Postby thirdcrank » 10 Jan 2011, 9:26am

bodach wrote:....There cannot be a QE2 in Scotland as we never had a QE1 in the past. ....


For many years, all Cunard liners had a name ending -ia. It used to be one of those things that all schoolboys knew, that the first break with that tradition was the Queen Mary. The story was supposed to be that the big boss at Cunard went to see George V asking for permission to name the new liner Queen Victoria. Instead of coming straight to the point, he waffled on about a much-loved queen and Geo announced "I'll tell her Majesty. I'm sure she'll be very pleased." So the ship was named for his wife, Queen Mary of Teck. (Nothing to do with the thread on grade inflation :wink: )
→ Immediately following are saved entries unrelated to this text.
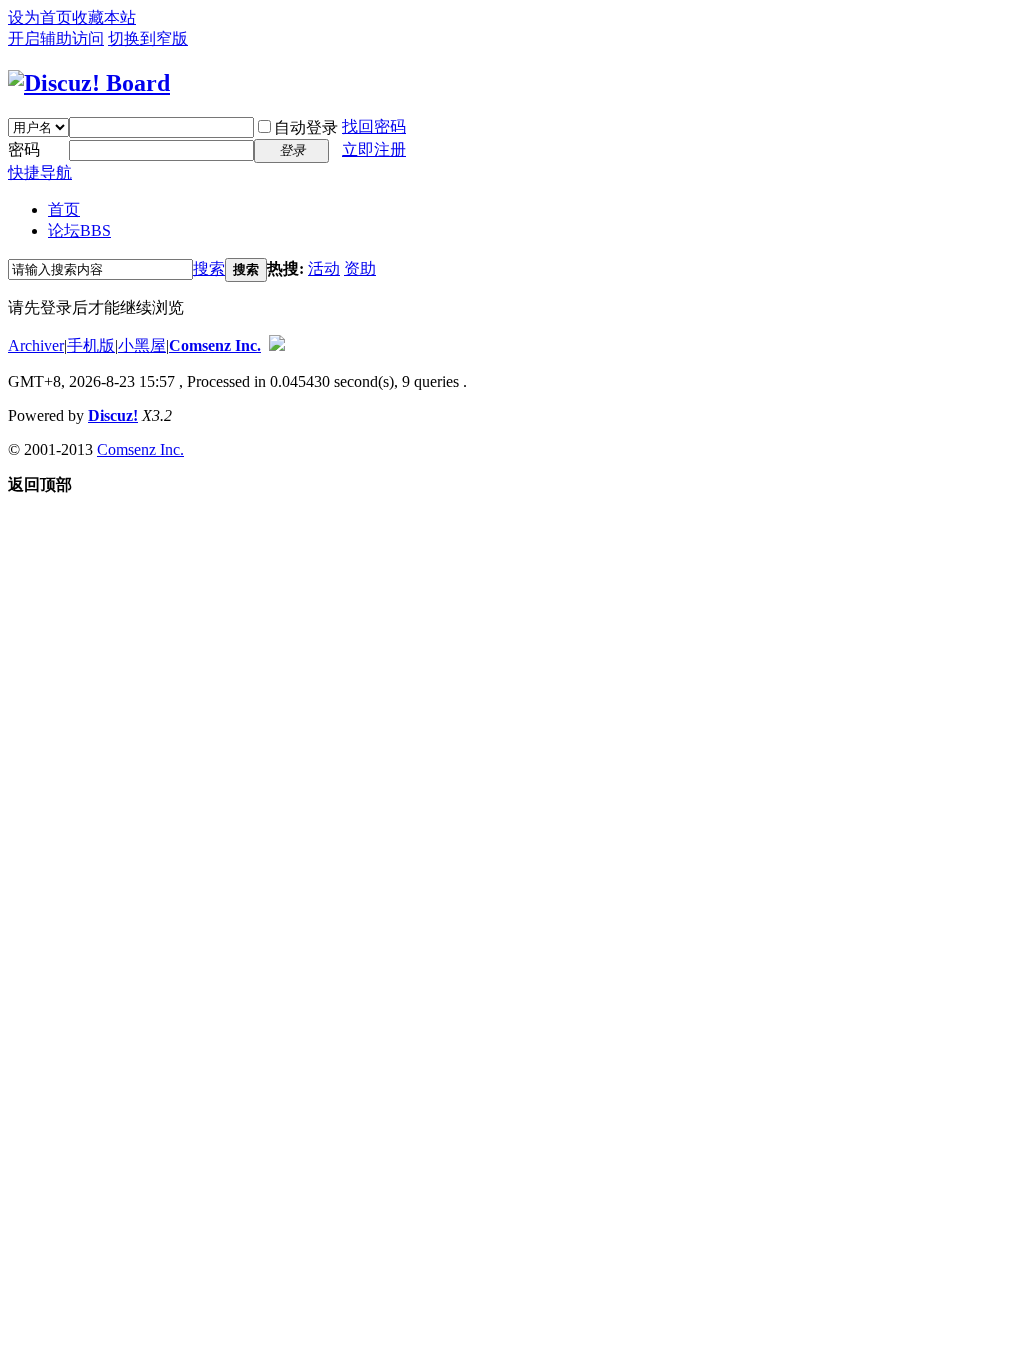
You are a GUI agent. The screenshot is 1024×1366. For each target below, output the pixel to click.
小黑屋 (142, 345)
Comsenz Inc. (215, 345)
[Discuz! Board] (89, 83)
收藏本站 (104, 17)
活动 (324, 268)
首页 (64, 209)
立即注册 (374, 149)
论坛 (79, 230)
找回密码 (374, 126)
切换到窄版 (148, 38)
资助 (360, 268)
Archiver (36, 345)
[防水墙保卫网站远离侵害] (277, 345)
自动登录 (306, 127)
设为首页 (40, 17)
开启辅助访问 (56, 38)
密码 (24, 149)
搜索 (209, 268)
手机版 (91, 345)
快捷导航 (40, 172)
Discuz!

The next big Cunard liner was launched in 1938 and was named Queen Elizabeth in honour of the then Queen Elizabeth, wife of Gerorge VI. The eventual replacement was called Queen Elizabeth 2, not Queen Elizabeth II. ie the '2' indicates that this ship was the second ship named Queen Elizabeth, rather than being named for Queen Eilizabeth II.

I thought of this rag-bag of useless info when I was reading something about the Queen Mary 2 yesterday. Strangely enough, there was no booing at the launch of this ship, even though the work force's last Queen Mary (or rather Reine Marie) was the reviled Marie Antoinette and in France ships are masculine.